O ponto fundamental do contraste entre o que é a sociedade temporal
inspirada e desejada pela Revolução e a sociedade temporal desejada por
Nossa Senhora, ensinada por Jesus Cristo, pela Igreja Católica, é este: o
da igualdade e o da desigualdade. A Revolução é toda ela fundamentalmente
igualitária, e tudo quanto é fundamentalmente igualitário e nega qualquer
hierarquia em qualquer terreno é revolucionário e é de Satanás.

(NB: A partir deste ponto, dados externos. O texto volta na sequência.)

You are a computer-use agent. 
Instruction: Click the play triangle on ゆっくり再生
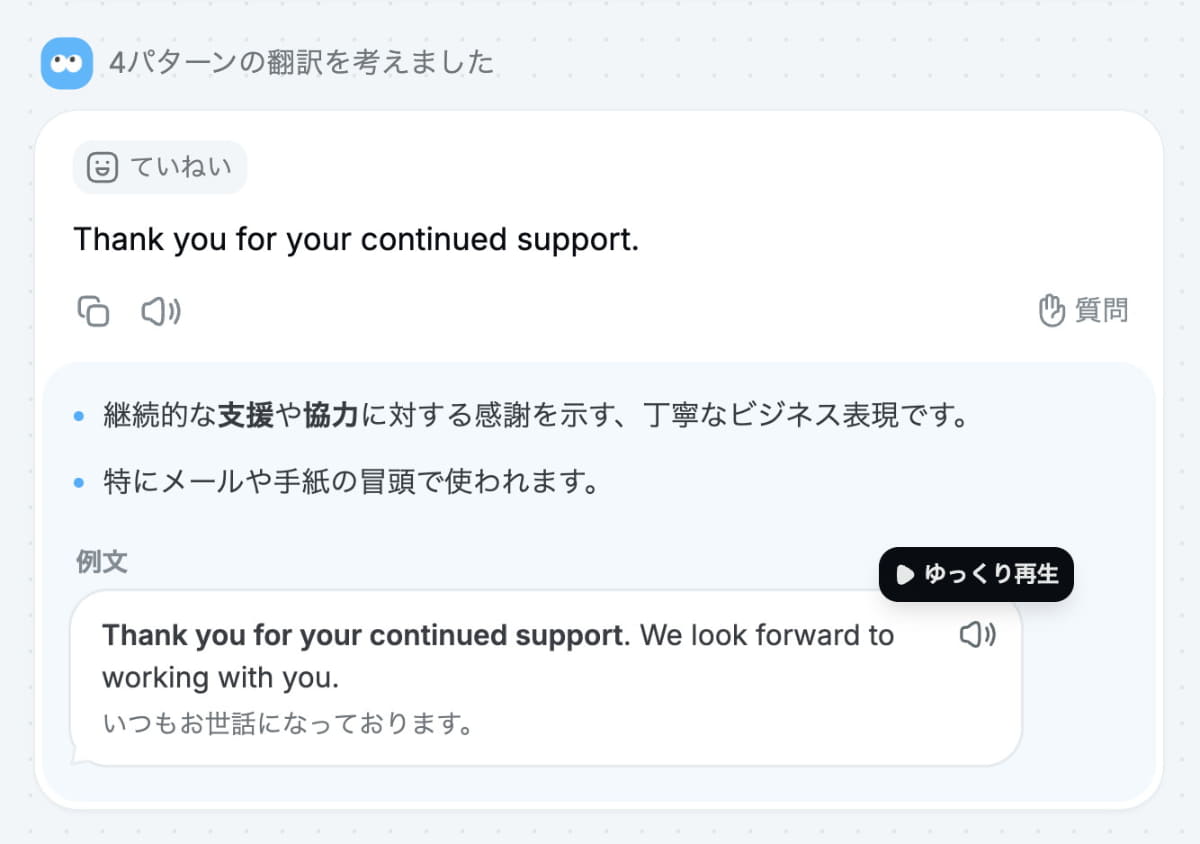pyautogui.click(x=904, y=574)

A publicação da coletânea de textos pontifícios que nós difundimos em
nosso livro não me consta que tenha sido feita por ninguém até hoje. Eu
não sei de ninguém que tenha feito uma coisa deste gênero, e ainda mais
acompanhada com um comentário que corta qualquer interpretação abusiva
desses textos.
De maneira que o Livro da Nobreza poder-se-ia chamar acies ordinata,
quer dizer, exército em ordem de batalha. É o exército do
pensamento anti-igualitário e do pensamento celeste ensinado pela Igreja
através de Papas, de doutores, de santos, e de uma torrente incontável de
moralistas, de teólogos. Eles ensinam a doutrina da desigualdade harmônica
e proporcionada. Quer dizer, as classes desiguais existem para viver em
harmonia e mútua colaboração: os ricos existem para ajudar os pobres, os
pobres existem para servir os ricos. Uns são necessários aos outros
[124].
De sua perfeita consonância com o ensinamento
pontifício dão testemunho
calorosas cartas de apoio dos Emmos. Cardeais
Silvio Oddi, Luigi Ciappi, Alfons M. Stickler e Bernardino Echeverría, e
de teólogos de fama mundial, como os padres Raimondo Spiazzi OP, Victorino
Rodríguez OP, e Anastasio Gutiérrez CMF.
A primeira edição desta obra em idioma português foi
confiada à Editora Civilização, de Portugal, e veio a lume em abril de
1993.
Traduzida para o castelhano, foi divulgada na Espanha pela Editora
Fernando III El Santo. Essa edição cobriu não só o território espanhol,
como o das nações hispano-americanas.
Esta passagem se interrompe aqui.